ترجم الموضوع الى العربية
 ترجم محتوى الصفحة الى الانكليزية باستخدام خدمة كوكول - الموقع غير مسؤول عن الترجمة

Do They Deserve to Live?

Ali Alyami
2010 / 5 / 7

Center for Democracy and Human Rights in Saudi Arabia


Director’s Comment: As documented in the attached article the Saudi Ministry of Education and the Saudi government’s religious establishment are deadlocked in discussions as to whether rescue workers can or cannot enter girls’ schools in cases of disaster without prior permission from religious and other authorities. They are also deadlocked over what government agency should be contacted for permission to save girls’ lives when disaster strikes. One would hope that the Saudi authorities would have learned a lesson after a tragic event occurred on March 15, 2002 (http://news.bbc.co.uk/2/hi/1874471.stm) when a dilapidated girls’ school caught fire with 800 girls locked inside.

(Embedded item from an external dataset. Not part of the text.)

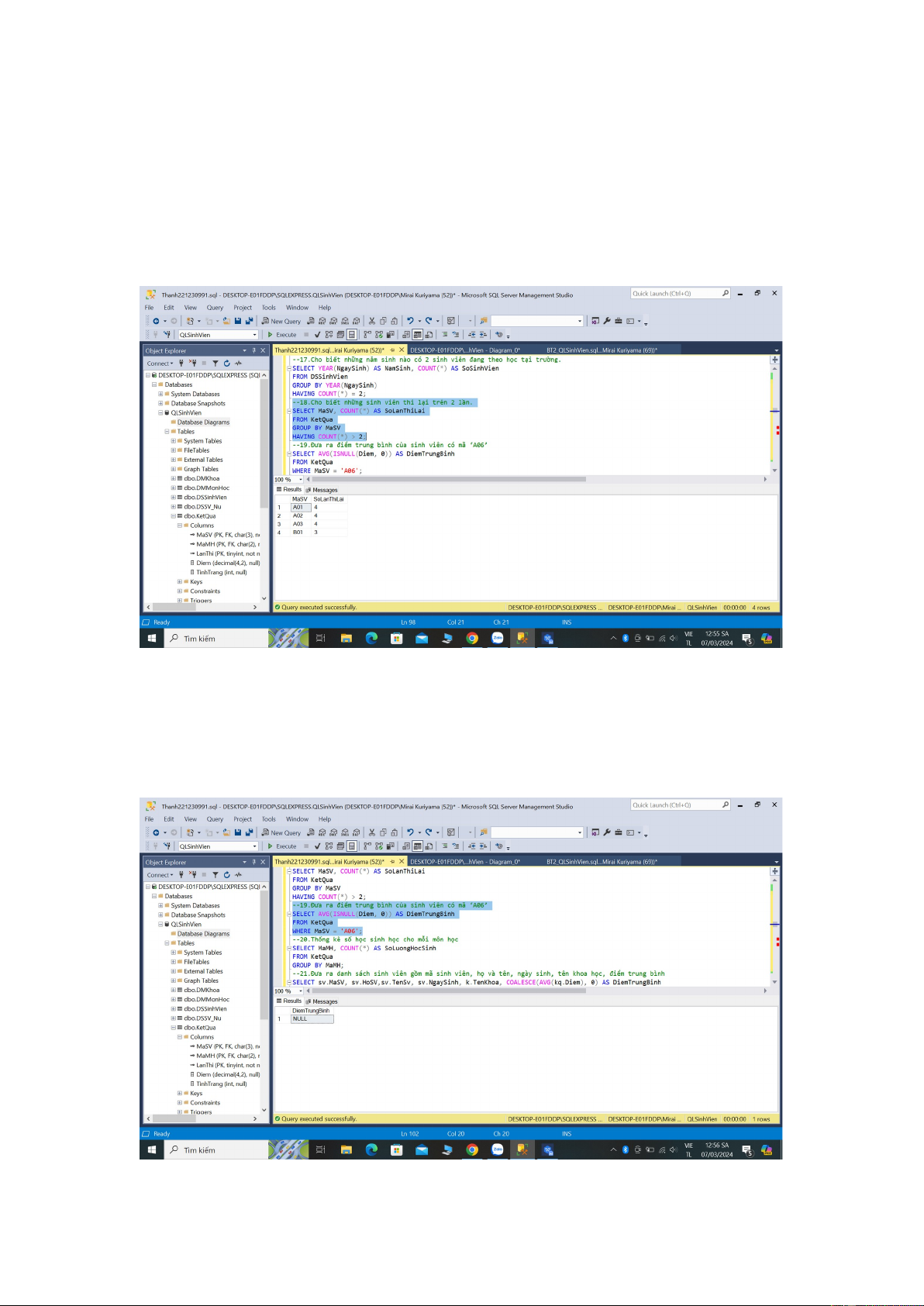Viewport: 924px width, 1306px height.
Task: Click the Cut scissors icon in lower toolbar
Action: pyautogui.click(x=372, y=832)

Heart-wrenchingly, the lives of 15 aspiring young women were snuffed out and scores of others were injured because the Saudi government’s religious police refused to let emergency rescuers enter the school. In fact, eyewitnesses saw the religious police engaged in fist fights with rescuers as the latter attempted to enter the burning school to save students’ lives. The reason given for letting young Saudi women burn alive was the Saudi-Wahhabi policy of gender segregation and insistence in cloaking women in black garments from head to toe, which the girls were not at the time. As empowered by the Saudi government, the religious police insisted that it was their duty to let the girls die rather than allow their faces to be seen by non-related male rescue workers.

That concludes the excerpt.